Later in the column, Parker at least makes an effort to try to state that she isn't homophobic or dismissive of the fact that gay men are equally capable of being "masculine", but the conclusion she draws is bizarre, at best. If it wasn't so strangely rendered, I might take more offense to what it implies.


As for Craig, he's been happy the past 25 years with Jack, who, though he pleads a bad back, cooks a mean stroganoff, from which I have benefited twice since the snows began.

Doubtless, such displays of manliness -- which in my view include feeding the hungry -- are, like the weather, passing divertissements. And these jottings are but a wee contribution to the annals of gender study. But if one should ever stop pondering the malaise of modern woman long enough to consider what men might want, the answer is obvious to any except, perhaps, the U.S. Congress.

Give a man a job, and he'll clear a path to your door.


Her convoluted conclusion seems to be that women have focused too selfishly on their own empowerment that they've failed to understand or appreciate the contributions of men. With it comes an underlying assumption that men feel confused these days because their time-honored roles in society have been somehow denigrated or tarnished since women started demanding equal rights, equal pay, and basic equality. If only things were this simple. If only women had anything remotely close to the same degree of parity with men. If only, for example, there was some set standard of what all men wanted or what all women wanted, for that matter.

One can't just make a blanket statement based on absolutes. Men are not some monolithic entity any more than women are. Surveying the women and men with whom we work, live, and interact will reveal that gender distinctions are not distributed exactly the same for everyone. In that spirit, it is equally wrong-headed to reduce men to violent brutes or women to flighty fashionistas.
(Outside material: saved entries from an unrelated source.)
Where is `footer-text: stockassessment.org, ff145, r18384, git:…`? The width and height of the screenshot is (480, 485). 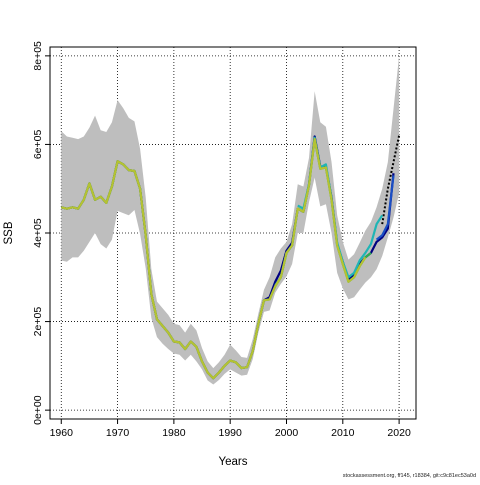 footer-text: stockassessment.org, ff145, r18384, git:… is located at coordinates (410, 476).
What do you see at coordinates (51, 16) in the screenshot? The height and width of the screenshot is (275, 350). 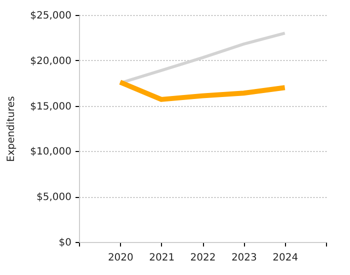 I see `y-tick-label: $25,000` at bounding box center [51, 16].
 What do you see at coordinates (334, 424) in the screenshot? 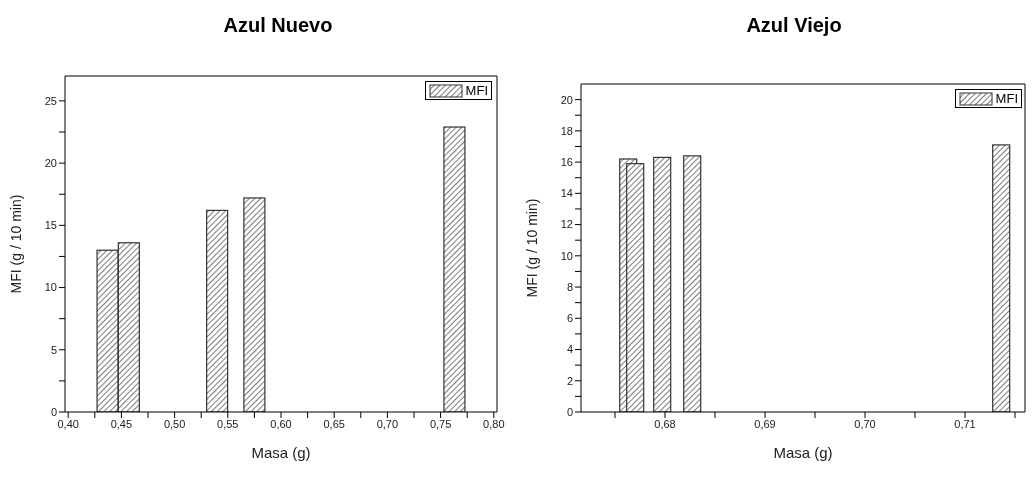
I see `x-tick-label: 0,65` at bounding box center [334, 424].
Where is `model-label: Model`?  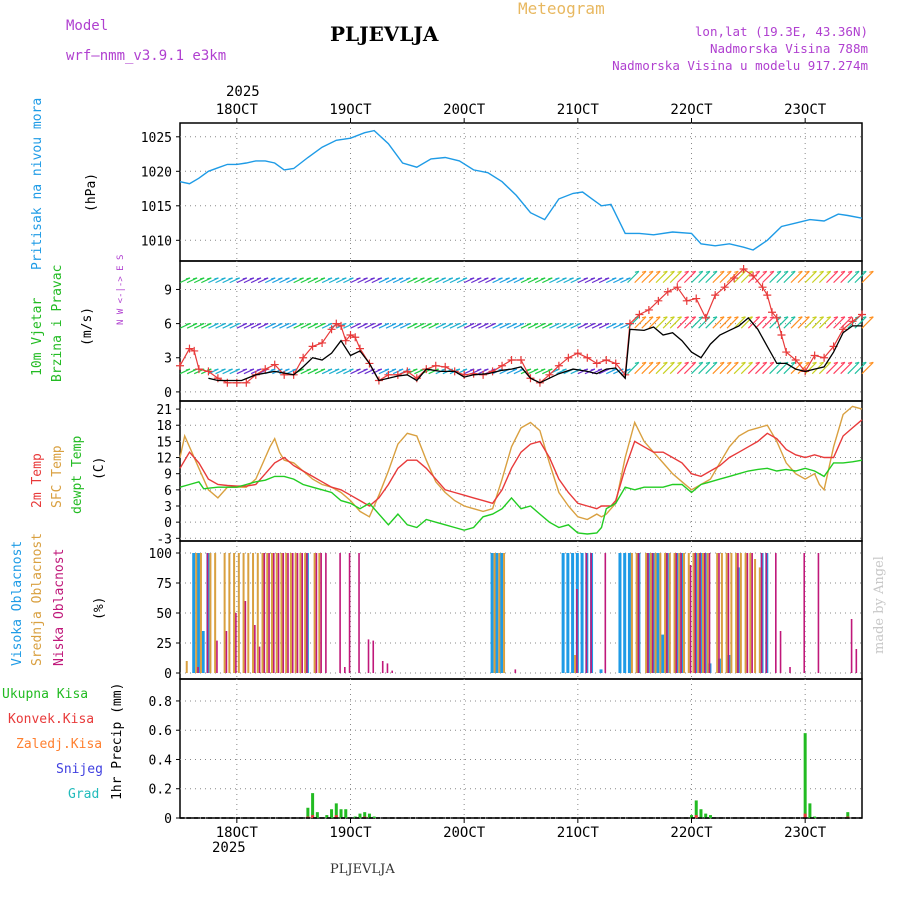
model-label: Model is located at coordinates (88, 26).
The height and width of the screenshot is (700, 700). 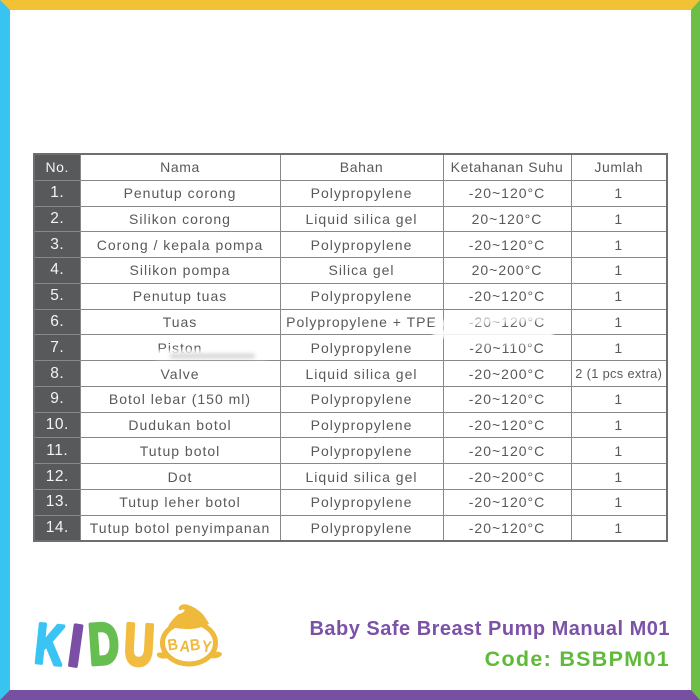 I want to click on svg-text: A, so click(x=185, y=648).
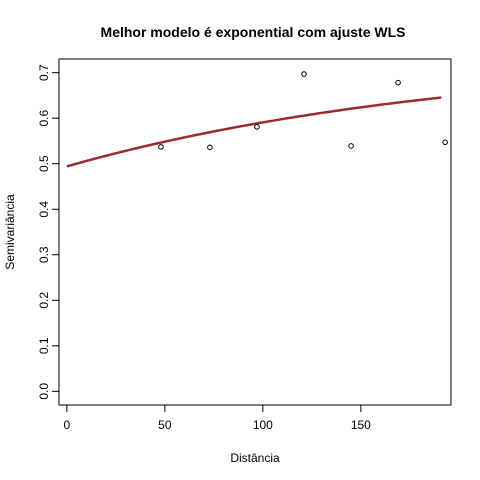  I want to click on fitted-model-curve, so click(254, 132).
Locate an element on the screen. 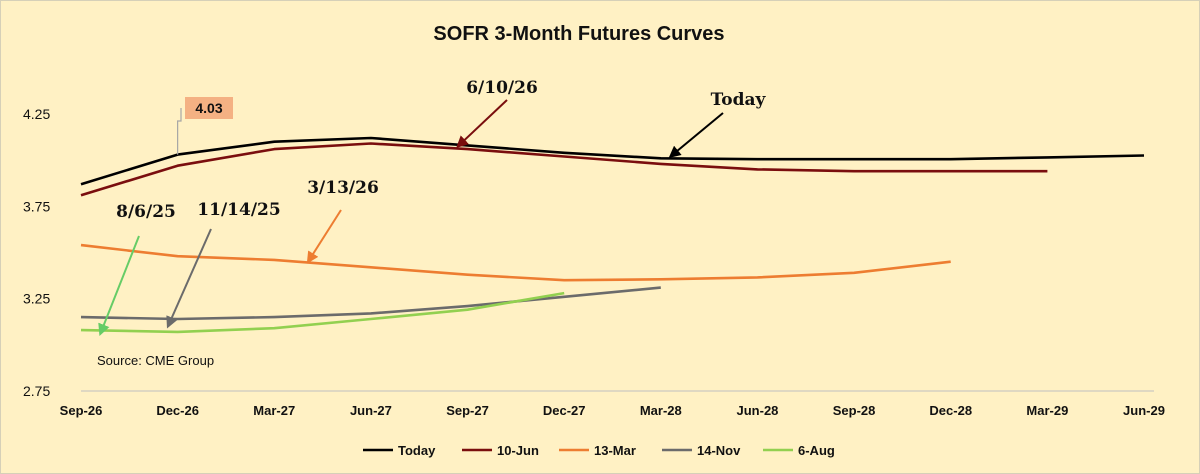 This screenshot has height=474, width=1200. series-line-13-mar is located at coordinates (516, 262).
A major problem everyone faces is that we are forced to conform to gender roles that are designed for one-size-fits-all settings when we are all different sizes, shapes, and proportions. If gender were a set of clothes, we'd be tugging on it constantly, hoping that with enough effort it eventually would cover us properly. And so long as we impose simplistic identity upon complex humanity, it never will quite work.
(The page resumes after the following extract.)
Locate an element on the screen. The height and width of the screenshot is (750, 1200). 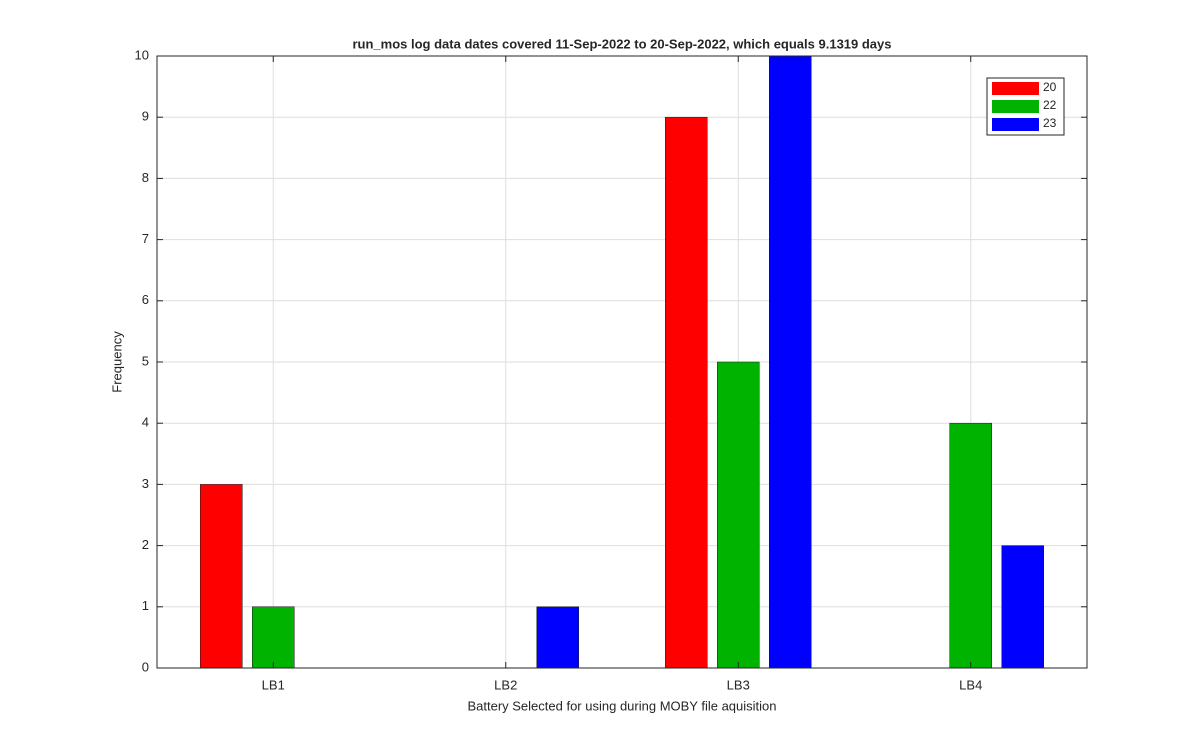
x-tick-label: LB4 is located at coordinates (970, 684).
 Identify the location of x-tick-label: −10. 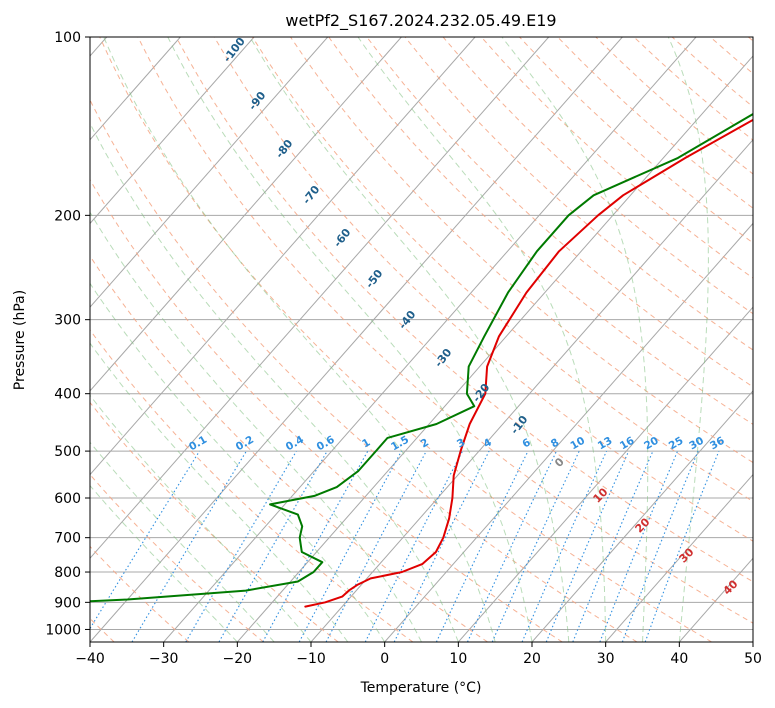
(311, 659).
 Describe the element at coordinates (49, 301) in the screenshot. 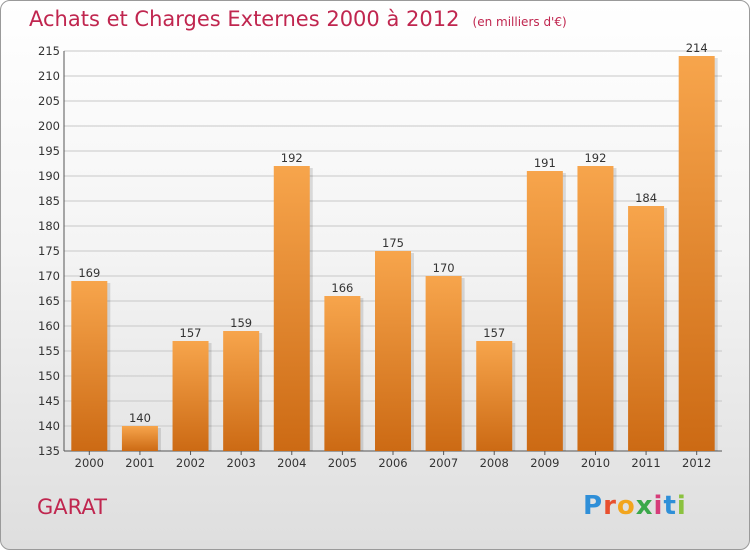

The major problem at play here is that Feminist groups and women's rights groups tend to often to couch their analysis in overly-academic terms. I can vouch for this personally. This means that pop-feminist analysis like Parker and Dowd ends up shaping the perception of most people, as though these sorts of stilted descriptions are some objective picture of the way things really are. But these two aren't even the worst offenders. At least these columnists usually mean well and usually at least aim high. Meanwhile, aside from "serious" analysis, a perversion of Feminism leads women to believe that there is something empowering in being publicly sexual or in adopting the same pose of their chauvinistic brethren. Objectification by any other name, this is an attitude reflected ever more frequently in popular culture. But instead of focusing on whether or not it's a good thing that now Tween aged girls are dressing provocatively rather than like the children that they are, or whether we're including people of color into our depictions of feminine identity, or whether transgender citizens are treated with the respect they deserve, instead we get into the eternal back and forth about whether the cause of women's rights has done more harm than good and whether men are suffering as a result.

This degree of navel-gazing does no one any good. Periodically, it might be helpful if we engaged in a respectable dialogue about how far the rights of women have come, where the movement is headed, and what we all might take from it. However, if this territory is mined constantly without anything especially novel or even interesting to report from it, then we forget that there's much more to Feminism and gender equality than the tit-for-tat that never ends. Gender is a construct of the human mind and it is so pervasive that its impact effects us in ways that are both exceptionally glaring and maddeningly minute. The complexities of civilization and the human mind have given rise to a huge amount of interrelated information to be combed through, but if we fail to survey it in totality, then it does us no good. The mysteries of men and women will remain so forever. We might not solve them all, but we'd be a damn sight closer to a greater understanding than we are now, instead of focusing so narrowly on one particularly yawn-inducing issue.

1 comment:

Anonymous said...

I’ve started subscribing to the Birmingham News (out of pity, to an extent) and Kathleen Parker is a regular editorial guest. (Maureen Dowd never is.) I’ve decided I value her columns for giving me a quick tour of the mind of a privileged suburbanite, with all its quirks and crotchets. Illogical? Insufferable? Self-adoring and primly judgmental? You bet, and there are hundreds of thousands more like her. Her columns are an opportunity to learn how an adversary’s mind works. Good training for some future political judo, perhaps.